Abstract: PO1657
Podocytes Soften in Proteinuric CKD: A Potential New Mechanism for Proteinuria?
Session Information
- Podocyte Injury in Human Disease: Pathomechanism, Diagnosis, and Therapy
November 04, 2021 | Location: On-Demand, Virtual Only
Abstract Time: 10:00 AM - 12:00 PM
Category: Glomerular Diseases
- 1204 Podocyte Biology
Authors
- Ulloa severino, Luisa, St Michael's Hospital, Toronto, Ontario, Canada
- He, Xiaolin, St Michael's Hospital, Toronto, Ontario, Canada
- Lausecker, Franziska, The University of Manchester Faculty of Biology Medicine and Health, Manchester, Manchester, United Kingdom
- Lennon, Rachel, The University of Manchester Faculty of Biology Medicine and Health, Manchester, Manchester, United Kingdom
- Krendel, Mira, State University of New York Upstate Medical University, Syracuse, New York, United States
- Yuen, Darren A., St Michael's Hospital, Toronto, Ontario, Canada
Group or Team Name
- Yuen Lab
Background
Proteinuria is one of the most common manifestations of glomerular injury, and an important predictor of disease progression. Podocytes are a critical component of the glomerular filtration barrier, and as such podocyte injury is a major cause of proteinuria. Historically, investigators have focused on biochemical changes in podocytes that occur following podocyte injury.
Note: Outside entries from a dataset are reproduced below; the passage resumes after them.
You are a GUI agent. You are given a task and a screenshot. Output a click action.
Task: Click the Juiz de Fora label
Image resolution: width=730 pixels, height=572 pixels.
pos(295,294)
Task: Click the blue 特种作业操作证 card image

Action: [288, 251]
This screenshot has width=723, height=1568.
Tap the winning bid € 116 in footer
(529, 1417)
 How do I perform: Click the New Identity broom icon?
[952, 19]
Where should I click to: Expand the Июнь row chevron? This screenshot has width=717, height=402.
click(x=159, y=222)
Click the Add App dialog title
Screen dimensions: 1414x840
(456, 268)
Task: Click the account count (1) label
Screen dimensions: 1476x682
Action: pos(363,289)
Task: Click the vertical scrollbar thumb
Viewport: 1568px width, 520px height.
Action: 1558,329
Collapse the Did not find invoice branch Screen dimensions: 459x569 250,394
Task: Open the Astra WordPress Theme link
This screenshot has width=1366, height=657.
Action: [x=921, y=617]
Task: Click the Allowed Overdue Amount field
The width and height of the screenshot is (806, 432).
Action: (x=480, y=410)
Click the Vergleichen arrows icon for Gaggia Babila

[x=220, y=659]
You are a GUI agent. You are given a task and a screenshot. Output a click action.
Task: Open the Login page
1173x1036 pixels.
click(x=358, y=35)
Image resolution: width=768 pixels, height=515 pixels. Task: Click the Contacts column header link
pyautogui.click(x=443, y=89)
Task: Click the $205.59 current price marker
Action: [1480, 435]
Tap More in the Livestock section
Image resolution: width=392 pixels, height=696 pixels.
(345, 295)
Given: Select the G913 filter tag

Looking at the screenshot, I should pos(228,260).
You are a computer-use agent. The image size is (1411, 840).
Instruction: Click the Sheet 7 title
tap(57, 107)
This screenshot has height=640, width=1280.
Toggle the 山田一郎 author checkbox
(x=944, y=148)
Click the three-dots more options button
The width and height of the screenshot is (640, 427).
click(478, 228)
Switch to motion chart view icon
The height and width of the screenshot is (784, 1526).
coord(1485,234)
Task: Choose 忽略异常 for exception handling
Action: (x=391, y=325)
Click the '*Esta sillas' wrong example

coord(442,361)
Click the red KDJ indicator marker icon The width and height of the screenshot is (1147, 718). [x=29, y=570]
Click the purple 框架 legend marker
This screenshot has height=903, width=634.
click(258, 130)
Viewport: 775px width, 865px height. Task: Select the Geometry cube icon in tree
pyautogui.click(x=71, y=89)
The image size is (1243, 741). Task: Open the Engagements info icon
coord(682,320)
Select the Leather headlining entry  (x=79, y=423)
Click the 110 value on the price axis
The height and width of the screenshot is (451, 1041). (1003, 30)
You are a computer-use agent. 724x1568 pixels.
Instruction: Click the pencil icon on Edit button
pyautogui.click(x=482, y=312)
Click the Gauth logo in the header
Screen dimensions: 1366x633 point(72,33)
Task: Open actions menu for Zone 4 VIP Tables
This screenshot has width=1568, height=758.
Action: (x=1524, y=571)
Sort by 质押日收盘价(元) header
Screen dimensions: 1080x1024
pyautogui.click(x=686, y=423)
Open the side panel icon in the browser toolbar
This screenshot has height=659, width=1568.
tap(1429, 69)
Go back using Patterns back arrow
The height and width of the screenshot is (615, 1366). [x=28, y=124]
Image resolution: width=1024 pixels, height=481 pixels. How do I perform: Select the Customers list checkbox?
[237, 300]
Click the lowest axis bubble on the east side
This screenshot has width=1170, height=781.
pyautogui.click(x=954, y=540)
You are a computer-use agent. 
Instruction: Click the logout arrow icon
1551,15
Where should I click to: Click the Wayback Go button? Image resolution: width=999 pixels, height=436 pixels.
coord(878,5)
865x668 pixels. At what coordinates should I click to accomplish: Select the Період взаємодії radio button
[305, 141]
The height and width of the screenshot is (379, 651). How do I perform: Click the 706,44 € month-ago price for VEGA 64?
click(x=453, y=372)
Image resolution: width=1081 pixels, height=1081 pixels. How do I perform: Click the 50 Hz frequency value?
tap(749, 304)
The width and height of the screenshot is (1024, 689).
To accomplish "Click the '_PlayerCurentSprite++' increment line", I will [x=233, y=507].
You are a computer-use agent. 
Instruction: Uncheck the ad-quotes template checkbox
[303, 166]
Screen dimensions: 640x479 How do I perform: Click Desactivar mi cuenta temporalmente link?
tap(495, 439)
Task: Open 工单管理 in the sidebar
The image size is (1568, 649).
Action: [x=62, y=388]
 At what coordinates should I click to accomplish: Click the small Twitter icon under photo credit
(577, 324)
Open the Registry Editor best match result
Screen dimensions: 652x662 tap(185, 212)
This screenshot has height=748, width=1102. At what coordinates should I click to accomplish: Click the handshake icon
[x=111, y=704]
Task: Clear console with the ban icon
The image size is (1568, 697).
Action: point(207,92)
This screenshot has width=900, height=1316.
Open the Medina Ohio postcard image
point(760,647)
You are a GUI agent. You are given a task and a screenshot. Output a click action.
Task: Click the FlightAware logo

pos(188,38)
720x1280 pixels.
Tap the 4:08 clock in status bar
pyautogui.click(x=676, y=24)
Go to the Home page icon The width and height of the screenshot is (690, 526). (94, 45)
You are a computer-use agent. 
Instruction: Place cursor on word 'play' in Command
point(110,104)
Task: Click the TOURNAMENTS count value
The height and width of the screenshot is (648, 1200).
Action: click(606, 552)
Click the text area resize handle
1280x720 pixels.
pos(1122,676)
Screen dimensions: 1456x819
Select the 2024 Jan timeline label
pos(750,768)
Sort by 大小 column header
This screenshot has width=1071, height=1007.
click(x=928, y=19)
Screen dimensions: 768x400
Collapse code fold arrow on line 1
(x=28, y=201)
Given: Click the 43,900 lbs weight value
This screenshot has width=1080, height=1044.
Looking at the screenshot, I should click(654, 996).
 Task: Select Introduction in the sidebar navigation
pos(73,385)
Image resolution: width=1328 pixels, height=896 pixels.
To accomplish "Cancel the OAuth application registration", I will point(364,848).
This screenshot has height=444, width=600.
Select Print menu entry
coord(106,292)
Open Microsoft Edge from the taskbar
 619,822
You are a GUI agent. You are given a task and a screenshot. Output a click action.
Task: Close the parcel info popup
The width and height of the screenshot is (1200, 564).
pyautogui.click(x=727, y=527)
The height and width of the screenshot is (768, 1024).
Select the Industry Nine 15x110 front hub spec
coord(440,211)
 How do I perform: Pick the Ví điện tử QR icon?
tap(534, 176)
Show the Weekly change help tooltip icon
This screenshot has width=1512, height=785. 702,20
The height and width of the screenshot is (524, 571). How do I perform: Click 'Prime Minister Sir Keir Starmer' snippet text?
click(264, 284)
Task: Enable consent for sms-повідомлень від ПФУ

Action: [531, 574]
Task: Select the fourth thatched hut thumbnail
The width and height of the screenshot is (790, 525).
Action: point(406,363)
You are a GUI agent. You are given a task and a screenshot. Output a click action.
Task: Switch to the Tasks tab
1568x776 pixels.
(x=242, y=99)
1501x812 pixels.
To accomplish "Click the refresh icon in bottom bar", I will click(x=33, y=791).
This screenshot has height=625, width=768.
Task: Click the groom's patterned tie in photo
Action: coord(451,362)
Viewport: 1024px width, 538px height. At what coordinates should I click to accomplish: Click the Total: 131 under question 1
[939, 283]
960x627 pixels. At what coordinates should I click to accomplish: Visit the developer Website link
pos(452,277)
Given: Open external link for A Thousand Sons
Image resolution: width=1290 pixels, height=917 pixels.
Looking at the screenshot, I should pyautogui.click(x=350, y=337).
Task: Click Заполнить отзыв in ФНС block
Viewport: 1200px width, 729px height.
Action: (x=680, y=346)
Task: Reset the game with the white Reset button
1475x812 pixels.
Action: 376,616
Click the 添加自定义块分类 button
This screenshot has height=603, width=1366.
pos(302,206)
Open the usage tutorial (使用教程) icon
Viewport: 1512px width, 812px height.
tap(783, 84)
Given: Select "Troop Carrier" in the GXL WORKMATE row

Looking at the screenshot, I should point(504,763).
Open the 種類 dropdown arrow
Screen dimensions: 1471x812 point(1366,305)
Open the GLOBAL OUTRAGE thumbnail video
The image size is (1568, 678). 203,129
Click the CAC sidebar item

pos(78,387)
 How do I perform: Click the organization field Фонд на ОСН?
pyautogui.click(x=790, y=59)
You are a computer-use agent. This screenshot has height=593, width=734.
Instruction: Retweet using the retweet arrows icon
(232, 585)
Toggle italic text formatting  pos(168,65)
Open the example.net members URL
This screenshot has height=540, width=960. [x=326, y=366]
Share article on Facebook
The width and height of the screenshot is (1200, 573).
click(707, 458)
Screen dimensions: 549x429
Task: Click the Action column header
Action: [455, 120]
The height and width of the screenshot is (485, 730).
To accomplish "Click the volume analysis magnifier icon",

In contrast, little is known about the changes in the biophysical properties of these highly specialized epithelial cells.
Methods
3 different models of proteinuric glomerular disease were studied: (1) Akita+/- Ren+/- mice (a murine model of diabetes and renin-mediated hypertension that we have recently shown develops progressive glomerulosclerosis that mimics human diabetic kidney disease, n = 7), (2) Myo1e-/- mice (a mouse model of genetic FSGS characterized by deficiency of a non-muscle myosin involved in actomyosin contraction, n = 6), and (3) Col4a5-/- mice, a mouse model of Alport’s syndrome (n = 12). The stiffness of glomeruli, glomerular basement membrane (GBM), and podocytes was measured using atomic force microscopy (AFM) and associated histology (picrosirius red, silver, and WT1 staining). Similar stiffness measurements were performed in human FSGS and healthy kidney donor biopsies.
Results
AFM measurements revealed that glomerular stiffness increased in Akita+/- Ren+/- and Col4a5-/- mice, a finding that correlated with the degree of glomerulosclerosis. Glomerular stiffness was not increased in Myo1e-/- mice. GBM stiffness was increased in Akita+/- Ren+/- and Myo1e-/- mice, but not in Col4a5-/- Alport’s mice. In all 3 mouse models, as well as in human FSGS biopsies, podocytes were softer than in healthy control kidneys.
Conclusion
Taken together, these are the first data demonstrating that podocytes soften in proteinuric glomerular disease. Given the major rearrangements in the actomyosin network that occur in podocytes of proteinuric kidneys, our data suggest that podocyte softening may be a common manifestation of podocyte injury. Further work is ongoing to understand whether this softening is solely a consequence of podocyte injury, or if it also contributes to ongoing podocyte damage.